When you reach the line containing "Given: Click the" in the records below, start copying exactly, and stop once you have copied the line containing "This screenshot has height=430, width=331.".
Stored data: Begin
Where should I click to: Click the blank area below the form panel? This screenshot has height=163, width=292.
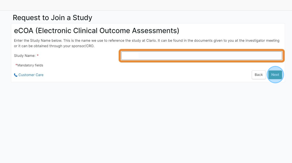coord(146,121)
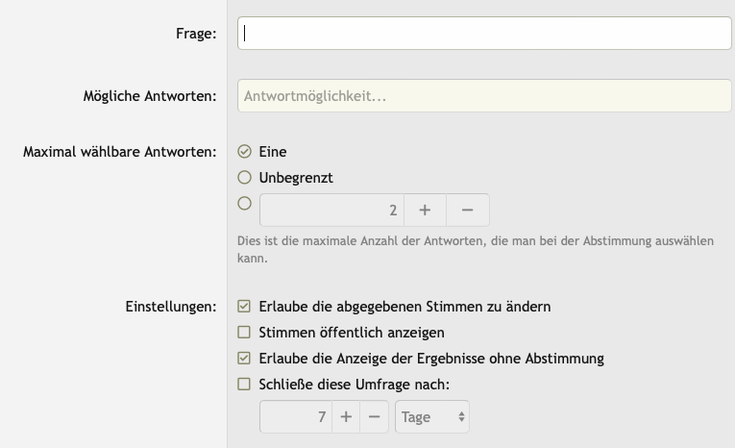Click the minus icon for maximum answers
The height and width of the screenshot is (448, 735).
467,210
Stored data: End
Stored data: Begin
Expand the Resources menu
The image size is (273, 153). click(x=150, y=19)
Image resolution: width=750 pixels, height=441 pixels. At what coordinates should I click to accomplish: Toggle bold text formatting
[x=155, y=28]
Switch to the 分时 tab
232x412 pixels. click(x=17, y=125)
Stored data: End
Stored data: Begin
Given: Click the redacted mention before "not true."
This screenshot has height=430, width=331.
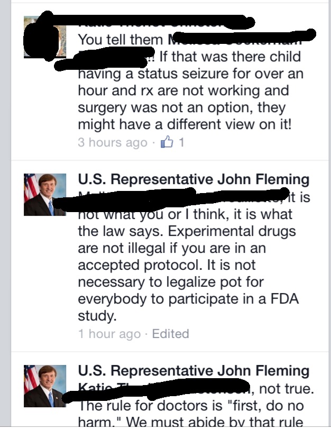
Stored data: End
▸ Output of the exercise:
Given: Click the redacted mention before "not true."
This screenshot has height=430, width=331.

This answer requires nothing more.